Installation and Configuration

  1. Install HyperRecord gem. The first command adds github as a gem source and only needs to be run if you haven't done it already.
  2. gem install tylerkovacs-hyper_record --source http://gems.github.com
  3. Add the following to the bottom of config/environment.rb:
  4. require 'hyper_record'
  5. Configure Hypertable Adapter by adding an entry to config/database.yml that points to an instance of the Hypertable Thrift Broker (uses port 38080 by default).
  6.  hypertable:
       adapter: hypertable
       host: localhost
       port: 38080

Creating HyperRecord Classes

To create a HyperRecord class, simply inherit from ActiveRecord::HyperBase and establish a connection to your Hypertable instance (this latter step is not necessary if Hypertable is declared as the default connection for your current environment).

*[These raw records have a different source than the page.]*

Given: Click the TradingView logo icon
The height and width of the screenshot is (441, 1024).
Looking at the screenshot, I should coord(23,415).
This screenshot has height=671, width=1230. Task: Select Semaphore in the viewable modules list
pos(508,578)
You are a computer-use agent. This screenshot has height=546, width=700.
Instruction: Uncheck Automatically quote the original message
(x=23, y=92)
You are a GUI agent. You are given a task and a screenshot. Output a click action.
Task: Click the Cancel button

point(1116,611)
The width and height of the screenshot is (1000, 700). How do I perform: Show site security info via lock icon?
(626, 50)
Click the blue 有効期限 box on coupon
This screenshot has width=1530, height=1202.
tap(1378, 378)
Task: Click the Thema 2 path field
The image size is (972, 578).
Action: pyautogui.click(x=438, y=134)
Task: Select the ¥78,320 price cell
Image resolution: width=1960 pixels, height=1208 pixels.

  class Page < ActiveRecord::HyperBase
    self.establish_connection(:hypertable)
  end

To create a table for this class in Hypertable:

  hql = "CREATE TABLE #{Page.table_name} (
    'name',
    'url'
  )"
  Page.connection.execute(hql)

For more information on creating tables in Hypertable, see the HQL Tutorial on the Hypertable web site. http://code.google.com/p/hypertable/wiki/HQLTutorial

Column Qualifiers

Column qualifiers allow tables to have a flexible schema. It is not necessary to declare anything special during table creation. Any column in a table can support qualifiers.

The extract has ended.